For the next five minutes, the Silver Anchor held two sounds: a hummed melody, and the soft movement of fabric.

Shutia worked with more precision than the simulator. Ledea's sleep was not disturbed by a single movement — the change of clothes, the unbraiding and resetting of hair, the application of hand cream to each fingertip, all of it executed with the care of someone handling something irreplaceable.

"Hehe... hehehe... today's sis is in the 'silver fairy lost in the candy kingdom' style... so cute. Cute enough to hurt. I want to 3D scan her and enshrine her as a divine object..."

"...What are you muttering about..."

"Oh, you're up? I made fresh tea. Here."

Shutia settled her upright efficiently, a cushion appearing behind her back before she'd finished the motion.

Ledea looked down at herself.

Pastel. Ruffles. Lace. A ribbon on her head the size and shape of a rabbit's ears.

"..."

She accepted the herbal tea and drank from it in silence. The expression on her face was that of someone who has made peace with their circumstances.

"Sis is really so cute. I want to put her in a special case — somewhere no one else can see — and have her here with me always. Dressed in clothes I picked, eating food I made, looking only at me..." Shutia's voice had softened to something that was half the warmth of a wish and half the weight of an intention. "Sis. What if we just... stayed like this? Forever?"

The words had two layers. The top one was light. The one underneath was not.

Ledea set down her teacup. The rabbit-ear ribbon swayed.

"If that's what you want," she said, in her usual register, "start by analyzing the complete log from that run and calculating the anchor deployment timing to compensate for my weak points, down to the second. Until that's finished, there's no time to be in any case."

"...Sis. You're such a workaholic."

Shutia laughed — a little wistful, a little proud, the particular combination that appeared when Ledea redirected her in exactly this way.

Ledea's genius, Shutia had long since concluded, extended to this: she never denied the obsession. She just gave it somewhere to go.

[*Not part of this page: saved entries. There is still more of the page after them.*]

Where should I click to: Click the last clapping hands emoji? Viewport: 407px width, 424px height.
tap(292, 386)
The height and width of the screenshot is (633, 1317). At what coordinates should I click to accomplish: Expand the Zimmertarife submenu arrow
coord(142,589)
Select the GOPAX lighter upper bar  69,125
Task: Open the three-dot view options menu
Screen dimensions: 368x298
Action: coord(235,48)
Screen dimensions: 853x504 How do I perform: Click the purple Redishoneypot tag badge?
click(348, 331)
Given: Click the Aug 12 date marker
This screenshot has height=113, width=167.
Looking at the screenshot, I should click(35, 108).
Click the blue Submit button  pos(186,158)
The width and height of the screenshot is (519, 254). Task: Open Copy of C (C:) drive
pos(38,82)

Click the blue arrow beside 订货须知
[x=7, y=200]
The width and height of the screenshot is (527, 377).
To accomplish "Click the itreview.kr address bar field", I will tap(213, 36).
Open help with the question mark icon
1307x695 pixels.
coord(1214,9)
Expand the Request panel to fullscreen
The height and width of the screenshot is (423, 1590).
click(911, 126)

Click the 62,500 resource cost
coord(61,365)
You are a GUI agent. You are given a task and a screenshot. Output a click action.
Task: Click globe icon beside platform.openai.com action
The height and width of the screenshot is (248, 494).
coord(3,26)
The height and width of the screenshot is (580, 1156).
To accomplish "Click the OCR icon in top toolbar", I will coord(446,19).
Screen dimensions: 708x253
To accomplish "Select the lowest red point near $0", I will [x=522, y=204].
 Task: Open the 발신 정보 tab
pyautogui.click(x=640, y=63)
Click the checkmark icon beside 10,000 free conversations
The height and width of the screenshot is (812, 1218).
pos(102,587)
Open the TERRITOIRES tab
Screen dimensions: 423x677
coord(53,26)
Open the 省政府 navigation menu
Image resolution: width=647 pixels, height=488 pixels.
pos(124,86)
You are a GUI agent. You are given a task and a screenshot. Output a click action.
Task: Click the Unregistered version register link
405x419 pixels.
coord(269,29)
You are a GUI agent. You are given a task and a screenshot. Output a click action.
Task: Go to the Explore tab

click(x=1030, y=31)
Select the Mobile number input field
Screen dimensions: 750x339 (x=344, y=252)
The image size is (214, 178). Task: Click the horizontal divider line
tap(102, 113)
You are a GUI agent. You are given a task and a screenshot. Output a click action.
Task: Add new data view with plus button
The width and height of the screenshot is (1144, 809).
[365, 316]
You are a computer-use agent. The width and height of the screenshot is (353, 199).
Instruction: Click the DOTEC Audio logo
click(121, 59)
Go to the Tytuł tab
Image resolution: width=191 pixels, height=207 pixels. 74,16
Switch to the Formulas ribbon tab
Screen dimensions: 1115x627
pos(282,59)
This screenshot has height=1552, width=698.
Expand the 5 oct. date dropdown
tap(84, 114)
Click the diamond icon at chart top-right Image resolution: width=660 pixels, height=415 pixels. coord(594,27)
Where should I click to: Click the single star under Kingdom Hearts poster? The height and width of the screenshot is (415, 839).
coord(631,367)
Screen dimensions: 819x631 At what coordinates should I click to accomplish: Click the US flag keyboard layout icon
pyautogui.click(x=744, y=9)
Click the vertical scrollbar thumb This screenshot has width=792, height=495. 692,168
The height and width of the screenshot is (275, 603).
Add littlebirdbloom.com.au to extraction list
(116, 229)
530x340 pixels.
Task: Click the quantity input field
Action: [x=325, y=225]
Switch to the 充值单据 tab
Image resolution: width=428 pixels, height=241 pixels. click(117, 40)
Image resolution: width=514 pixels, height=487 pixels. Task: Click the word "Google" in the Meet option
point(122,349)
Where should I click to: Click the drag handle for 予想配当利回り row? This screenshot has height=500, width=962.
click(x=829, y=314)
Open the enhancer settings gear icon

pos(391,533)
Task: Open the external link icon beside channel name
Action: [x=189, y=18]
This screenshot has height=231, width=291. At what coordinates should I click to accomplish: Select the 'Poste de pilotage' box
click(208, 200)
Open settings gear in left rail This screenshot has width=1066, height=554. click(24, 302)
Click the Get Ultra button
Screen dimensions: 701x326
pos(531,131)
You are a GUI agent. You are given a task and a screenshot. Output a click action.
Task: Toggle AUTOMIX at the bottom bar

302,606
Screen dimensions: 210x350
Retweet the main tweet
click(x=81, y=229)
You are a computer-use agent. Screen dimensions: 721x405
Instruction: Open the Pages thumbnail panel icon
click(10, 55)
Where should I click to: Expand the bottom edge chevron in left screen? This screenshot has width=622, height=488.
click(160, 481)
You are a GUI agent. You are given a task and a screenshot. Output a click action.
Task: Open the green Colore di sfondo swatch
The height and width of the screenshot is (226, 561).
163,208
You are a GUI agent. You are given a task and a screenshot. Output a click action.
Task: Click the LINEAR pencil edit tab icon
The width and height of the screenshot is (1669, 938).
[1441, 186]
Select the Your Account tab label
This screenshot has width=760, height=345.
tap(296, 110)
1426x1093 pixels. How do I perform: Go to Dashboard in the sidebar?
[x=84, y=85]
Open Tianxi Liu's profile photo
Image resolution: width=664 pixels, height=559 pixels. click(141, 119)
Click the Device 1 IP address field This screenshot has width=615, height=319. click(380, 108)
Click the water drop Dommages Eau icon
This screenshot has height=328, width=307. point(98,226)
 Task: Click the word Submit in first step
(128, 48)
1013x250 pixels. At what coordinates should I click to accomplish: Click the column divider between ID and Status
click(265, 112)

"...The fabric on this, though. It's not uncomfortable."

"Right?! I had it custom made — specified the material myself! Okay, next up is the 'maximum frills gothic lolita bulletproof dress' fitting—"

"I'll pass on that one. I'm going back to the simulator." A pause. "This time, you're on the anchors. Understood?"

"With pleasure, sis! Together, we can evaporate any debris storm with the power of love!"

They went back to the simulator together.

Lace rippling at the edges. The uncompromising geometry of a control panel.

The wrongness of the combination, and the rightness of the two of them in it — that was their ordinary. The most fortunate one in the galaxy, by at least one person's accounting.